__Exercise requirements__.
a – From the article below on graffiti in Rochester's old subway, reproduce the passage starting at "As graffiti and" and ending at "and inane scribbles.".
b – List the tag names of all the individual graffiti artists named in the article below on graffiti in Rochester's old subway.

__Document extract__.
+ + + + +

As graffiti and street art have become more celebrated and mainstream, the subway has become a showcase. Among the first to paint here is an artist known as Range, now 48, with a family. There are times he marvels at the evolution of public acceptance.
"A lot of folks don't understand the differences between 'street art' and graffiti," he said. "Street art has become an acceptable form of art. Somehow graffiti was kind of put under that same umbrella ... (but) graffiti and tagging, you know, was never meant to be glorified by the community."
Yet the ever-changing underground graffiti gallery draws visitors from around the world to see it, photograph it, paint it.
And, in recent weeks, a group of suburban teenagers to deface it – with profane and inane scribbles.
"I've been painting in the subway since 1992, right?" said Range, who has been one of the city's most prolific graffiti artists and is the leader of its oldest graffiti crew, FUA. "So now we got a bunch of younger kids, and other people. And just because it isn't as wild as it was in the '90s doesn't mean that those rules don't apply."
Those rules are unwritten, but define what gets painted, where it gets painted, and who gets to do it. Still, graffiti by nature is an ephemeral art form. And graffiti writers and artists are hesitant to call out someone for picking up a spray paint can.
"Basically everything that I had down here (in the subway) was destroyed," said a graffiti artist who goes by Manta. "It hurts. It feels personal sometimes. ... But also, they're going over every artist that they can find."
The artists are being identified only by tag names because the painting they do blurs the line between unsanctioned — but allowed — in places like the subway, and illegal out in the community.
'The beauty of it'
Manta is a relative newcomer at 18, and one of only a handful of women among dozens of men who are actively painting. The subway got her hooked, she said. The pandemic gave her time to develop her technique.
"The subway has always been one of those spaces where artists will come make beautiful walls, and then somebody will come and scribble over it," she said. "And it's been like that since people started painting here. ... And that's a big part of the beauty of it."
Plans to tear off the bridge and redevelop this space into a public gathering spot and riverway centerpiece include an effort to preserve something of this space.
Manta's mother, Jessica Lieberman, is part of that effort. Lieberman teaches at RIT, is something of an expert in Rochester graffiti and is working with the city to better understand the local graffiti scene.
"This is what I'm fighting to save. This is my everything," Lieberman said one afternoon, standing in the old subway, pointing to a colorful piece depicting the artists' names over water.
The artists were Nova and the late and revered Bones.
"When (this structure) was abandoned and unused," Lieberman said of the subway, "they were here celebrating it."
Though looking to the future, and eventual reuse of the aqueduct, Perrin said the city is intent on not losing its past.
“We're re-telling the history of that structure — as a canal, as a subway bed, as a roadway," he said. "But it's also a place for art for muralism. So we are very active in ensuring that we take into account that culture and maintain it. Because that is art.
"It is unique to Rochester, and it It's part of our sense of place."
It’s also part of the city’s very fabric. Because graffiti in whatever form is subversive speech. And that is embedded in Rochester’s history.
"Graffiti is about putting your name out there in spaces that other people own, but where you live, and you act, and you reside — but you have no ownership,” Lieberman said. "So it's so connected to marginalized populations, weighing in on civic discourse, and doing it in this way.
"Which is why you can't only support the arts, you also kind of have to support some of the vandalism. Because often that is crying out, calling out, you know, being heard.”
Clamber up on the graffiti-covered ledge of the subway and you can look out, upriver, toward Court Street, Interstate 490 and the arched bridge named for Frederick Douglass and Susan B. Anthony — who called out in a different time and place, wanting to be heard.

+ + + + +

__Recorded information__.
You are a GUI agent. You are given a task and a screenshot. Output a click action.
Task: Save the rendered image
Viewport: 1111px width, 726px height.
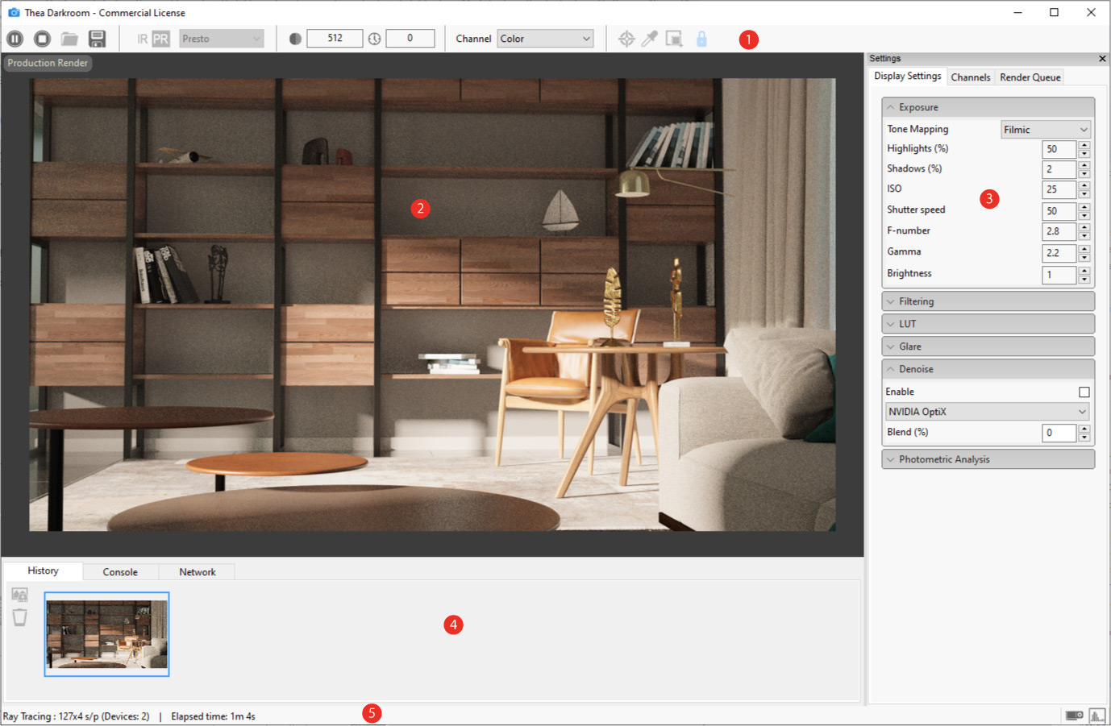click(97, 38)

+ + + + +

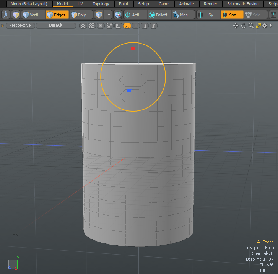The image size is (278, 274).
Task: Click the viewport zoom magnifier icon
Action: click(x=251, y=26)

+ + + + +

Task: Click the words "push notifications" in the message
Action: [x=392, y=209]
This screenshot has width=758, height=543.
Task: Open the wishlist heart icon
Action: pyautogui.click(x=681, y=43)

+ + + + +

__Responses by task__.
a –
As graffiti and street art have become more celebrated and mainstream, the subway has become a showcase. Among the first to paint here is an artist known as Range, now 48, with a family. There are times he marvels at the evolution of public acceptance.
"A lot of folks don't understand the differences between 'street art' and graffiti," he said. "Street art has become an acceptable form of art. Somehow graffiti was kind of put under that same umbrella ... (but) graffiti and tagging, you know, was never meant to be glorified by the community."
Yet the ever-changing underground graffiti gallery draws visitors from around the world to see it, photograph it, paint it.
And, in recent weeks, a group of suburban teenagers to deface it – with profane and inane scribbles.

b – Range, Manta, Nova, Bones